Task item —
Please restate each entry that follows word for word.

Saved entries:
⁂

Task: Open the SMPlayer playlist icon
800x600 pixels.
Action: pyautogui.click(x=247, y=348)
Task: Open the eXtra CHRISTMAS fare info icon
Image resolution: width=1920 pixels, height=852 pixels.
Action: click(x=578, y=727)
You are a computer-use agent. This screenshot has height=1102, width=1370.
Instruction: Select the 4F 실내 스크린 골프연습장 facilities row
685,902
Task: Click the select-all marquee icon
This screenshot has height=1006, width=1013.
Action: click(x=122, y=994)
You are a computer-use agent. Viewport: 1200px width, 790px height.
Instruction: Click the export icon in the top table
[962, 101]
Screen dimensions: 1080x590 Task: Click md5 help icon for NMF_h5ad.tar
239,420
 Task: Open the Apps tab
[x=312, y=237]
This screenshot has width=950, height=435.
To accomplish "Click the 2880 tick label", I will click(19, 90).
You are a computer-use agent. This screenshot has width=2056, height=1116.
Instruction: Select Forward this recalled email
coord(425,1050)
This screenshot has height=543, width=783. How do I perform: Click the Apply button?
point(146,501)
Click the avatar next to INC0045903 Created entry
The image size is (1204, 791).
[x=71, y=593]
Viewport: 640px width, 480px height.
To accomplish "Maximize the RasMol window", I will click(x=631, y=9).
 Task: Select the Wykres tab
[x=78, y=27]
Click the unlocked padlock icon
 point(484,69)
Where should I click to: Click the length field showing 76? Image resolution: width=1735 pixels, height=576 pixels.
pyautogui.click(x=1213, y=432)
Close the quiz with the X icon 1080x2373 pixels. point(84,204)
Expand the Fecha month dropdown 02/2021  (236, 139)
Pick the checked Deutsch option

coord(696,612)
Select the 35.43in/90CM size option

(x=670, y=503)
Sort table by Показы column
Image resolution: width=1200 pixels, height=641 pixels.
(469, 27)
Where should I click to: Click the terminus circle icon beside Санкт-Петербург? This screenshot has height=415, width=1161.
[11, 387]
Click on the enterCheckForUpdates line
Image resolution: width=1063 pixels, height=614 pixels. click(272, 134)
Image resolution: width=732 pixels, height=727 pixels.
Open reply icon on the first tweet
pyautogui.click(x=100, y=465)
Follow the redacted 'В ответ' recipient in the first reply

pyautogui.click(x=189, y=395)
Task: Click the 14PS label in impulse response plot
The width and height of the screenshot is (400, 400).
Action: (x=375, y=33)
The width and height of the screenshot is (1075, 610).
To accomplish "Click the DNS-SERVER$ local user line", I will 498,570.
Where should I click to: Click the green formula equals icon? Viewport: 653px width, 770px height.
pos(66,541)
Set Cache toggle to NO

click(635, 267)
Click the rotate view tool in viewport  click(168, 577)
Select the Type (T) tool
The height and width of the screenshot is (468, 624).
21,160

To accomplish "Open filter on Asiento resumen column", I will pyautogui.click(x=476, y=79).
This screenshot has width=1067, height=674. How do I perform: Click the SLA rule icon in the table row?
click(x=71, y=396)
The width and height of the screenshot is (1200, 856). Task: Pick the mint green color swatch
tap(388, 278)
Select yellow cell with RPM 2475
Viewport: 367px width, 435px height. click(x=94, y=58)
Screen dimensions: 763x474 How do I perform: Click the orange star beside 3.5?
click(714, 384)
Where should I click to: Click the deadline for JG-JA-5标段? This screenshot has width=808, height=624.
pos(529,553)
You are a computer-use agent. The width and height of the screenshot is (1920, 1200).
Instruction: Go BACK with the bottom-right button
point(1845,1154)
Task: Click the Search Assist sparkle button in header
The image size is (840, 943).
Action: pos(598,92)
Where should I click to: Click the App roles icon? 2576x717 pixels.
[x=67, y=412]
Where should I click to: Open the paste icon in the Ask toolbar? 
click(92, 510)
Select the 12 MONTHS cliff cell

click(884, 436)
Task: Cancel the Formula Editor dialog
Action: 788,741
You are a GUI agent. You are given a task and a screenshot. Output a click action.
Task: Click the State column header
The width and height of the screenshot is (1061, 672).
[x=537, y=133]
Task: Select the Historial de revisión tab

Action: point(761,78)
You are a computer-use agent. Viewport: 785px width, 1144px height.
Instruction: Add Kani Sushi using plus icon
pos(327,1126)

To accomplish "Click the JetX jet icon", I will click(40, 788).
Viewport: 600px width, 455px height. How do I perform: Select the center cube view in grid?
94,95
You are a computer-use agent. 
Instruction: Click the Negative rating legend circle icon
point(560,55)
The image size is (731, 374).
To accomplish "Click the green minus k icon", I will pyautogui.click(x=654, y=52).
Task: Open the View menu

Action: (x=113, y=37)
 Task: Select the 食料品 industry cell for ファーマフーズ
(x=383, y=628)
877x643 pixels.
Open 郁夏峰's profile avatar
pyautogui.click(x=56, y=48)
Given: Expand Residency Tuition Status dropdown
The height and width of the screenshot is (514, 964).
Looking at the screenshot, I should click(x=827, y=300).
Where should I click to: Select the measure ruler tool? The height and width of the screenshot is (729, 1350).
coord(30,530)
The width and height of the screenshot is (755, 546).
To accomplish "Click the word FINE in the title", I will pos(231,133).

⁂

Answer to the problem —
Task: Open the SMPlayer playlist icon
800x600 pixels.
Action: pyautogui.click(x=247, y=348)
Task: Open the eXtra CHRISTMAS fare info icon
Image resolution: width=1920 pixels, height=852 pixels.
Action: click(x=578, y=727)
You are a computer-use agent. This screenshot has height=1102, width=1370.
Instruction: Select the 4F 실내 스크린 골프연습장 facilities row
685,902
Task: Click the select-all marquee icon
This screenshot has height=1006, width=1013.
Action: click(x=122, y=994)
You are a computer-use agent. Viewport: 1200px width, 790px height.
Instruction: Click the export icon in the top table
[962, 101]
Screen dimensions: 1080x590 Task: Click md5 help icon for NMF_h5ad.tar
239,420
 Task: Open the Apps tab
[x=312, y=237]
This screenshot has width=950, height=435.
To accomplish "Click the 2880 tick label", I will click(19, 90).
You are a computer-use agent. This screenshot has width=2056, height=1116.
Instruction: Select Forward this recalled email
coord(425,1050)
This screenshot has height=543, width=783. How do I perform: Click the Apply button?
point(146,501)
Click the avatar next to INC0045903 Created entry
The image size is (1204, 791).
[x=71, y=593]
Viewport: 640px width, 480px height.
To accomplish "Maximize the RasMol window", I will click(x=631, y=9).
 Task: Select the Wykres tab
[x=78, y=27]
Click the unlocked padlock icon
 point(484,69)
Where should I click to: Click the length field showing 76? Image resolution: width=1735 pixels, height=576 pixels.
pyautogui.click(x=1213, y=432)
Close the quiz with the X icon 1080x2373 pixels. point(84,204)
Expand the Fecha month dropdown 02/2021  (236, 139)
Pick the checked Deutsch option

coord(696,612)
Select the 35.43in/90CM size option

(x=670, y=503)
Sort table by Показы column
Image resolution: width=1200 pixels, height=641 pixels.
(469, 27)
Where should I click to: Click the terminus circle icon beside Санкт-Петербург? This screenshot has height=415, width=1161.
[11, 387]
Click on the enterCheckForUpdates line
Image resolution: width=1063 pixels, height=614 pixels. click(272, 134)
Image resolution: width=732 pixels, height=727 pixels.
Open reply icon on the first tweet
pyautogui.click(x=100, y=465)
Follow the redacted 'В ответ' recipient in the first reply

pyautogui.click(x=189, y=395)
Task: Click the 14PS label in impulse response plot
The width and height of the screenshot is (400, 400).
Action: (x=375, y=33)
The width and height of the screenshot is (1075, 610).
To accomplish "Click the DNS-SERVER$ local user line", I will 498,570.
Where should I click to: Click the green formula equals icon? Viewport: 653px width, 770px height.
pos(66,541)
Set Cache toggle to NO

click(635, 267)
Click the rotate view tool in viewport  click(168, 577)
Select the Type (T) tool
The height and width of the screenshot is (468, 624).
21,160

To accomplish "Open filter on Asiento resumen column", I will pyautogui.click(x=476, y=79).
This screenshot has width=1067, height=674. How do I perform: Click the SLA rule icon in the table row?
click(x=71, y=396)
The width and height of the screenshot is (1200, 856). Task: Pick the mint green color swatch
tap(388, 278)
Select yellow cell with RPM 2475
Viewport: 367px width, 435px height. click(x=94, y=58)
Screen dimensions: 763x474 How do I perform: Click the orange star beside 3.5?
click(714, 384)
Where should I click to: Click the deadline for JG-JA-5标段? This screenshot has width=808, height=624.
pos(529,553)
You are a computer-use agent. The width and height of the screenshot is (1920, 1200).
Instruction: Go BACK with the bottom-right button
point(1845,1154)
Task: Click the Search Assist sparkle button in header
The image size is (840, 943).
Action: pos(598,92)
Where should I click to: Click the App roles icon? 2576x717 pixels.
[x=67, y=412]
Where should I click to: Open the paste icon in the Ask toolbar? 
click(92, 510)
Select the 12 MONTHS cliff cell

click(884, 436)
Task: Cancel the Formula Editor dialog
Action: 788,741
You are a GUI agent. You are given a task and a screenshot. Output a click action.
Task: Click the State column header
The width and height of the screenshot is (1061, 672).
[x=537, y=133]
Task: Select the Historial de revisión tab

Action: point(761,78)
You are a computer-use agent. Viewport: 785px width, 1144px height.
Instruction: Add Kani Sushi using plus icon
pos(327,1126)

To accomplish "Click the JetX jet icon", I will click(40, 788).
Viewport: 600px width, 455px height. How do I perform: Select the center cube view in grid?
94,95
You are a computer-use agent. 
Instruction: Click the Negative rating legend circle icon
point(560,55)
The image size is (731, 374).
To accomplish "Click the green minus k icon", I will pyautogui.click(x=654, y=52).
Task: Open the View menu

Action: (x=113, y=37)
 Task: Select the 食料品 industry cell for ファーマフーズ
(x=383, y=628)
877x643 pixels.
Open 郁夏峰's profile avatar
pyautogui.click(x=56, y=48)
Given: Expand Residency Tuition Status dropdown
The height and width of the screenshot is (514, 964).
Looking at the screenshot, I should click(x=827, y=300).
Where should I click to: Select the measure ruler tool? The height and width of the screenshot is (729, 1350).
coord(30,530)
The width and height of the screenshot is (755, 546).
To accomplish "Click the word FINE in the title", I will pos(231,133).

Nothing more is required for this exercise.